**Problem to work on:**
Retype the listing that follows without a single change.

**Source information:**
*** Begin section ***

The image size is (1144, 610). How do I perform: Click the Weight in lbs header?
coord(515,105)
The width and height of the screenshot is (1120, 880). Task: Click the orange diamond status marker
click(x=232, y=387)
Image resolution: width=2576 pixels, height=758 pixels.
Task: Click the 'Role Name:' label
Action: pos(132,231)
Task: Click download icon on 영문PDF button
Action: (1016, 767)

*** End section ***

**Task response:**
The image size is (1144, 610). How do I perform: Click the Weight in lbs header?
coord(515,105)
The width and height of the screenshot is (1120, 880). Task: Click the orange diamond status marker
click(x=232, y=387)
Image resolution: width=2576 pixels, height=758 pixels.
Task: Click the 'Role Name:' label
Action: pos(132,231)
Task: Click download icon on 영문PDF button
Action: (1016, 767)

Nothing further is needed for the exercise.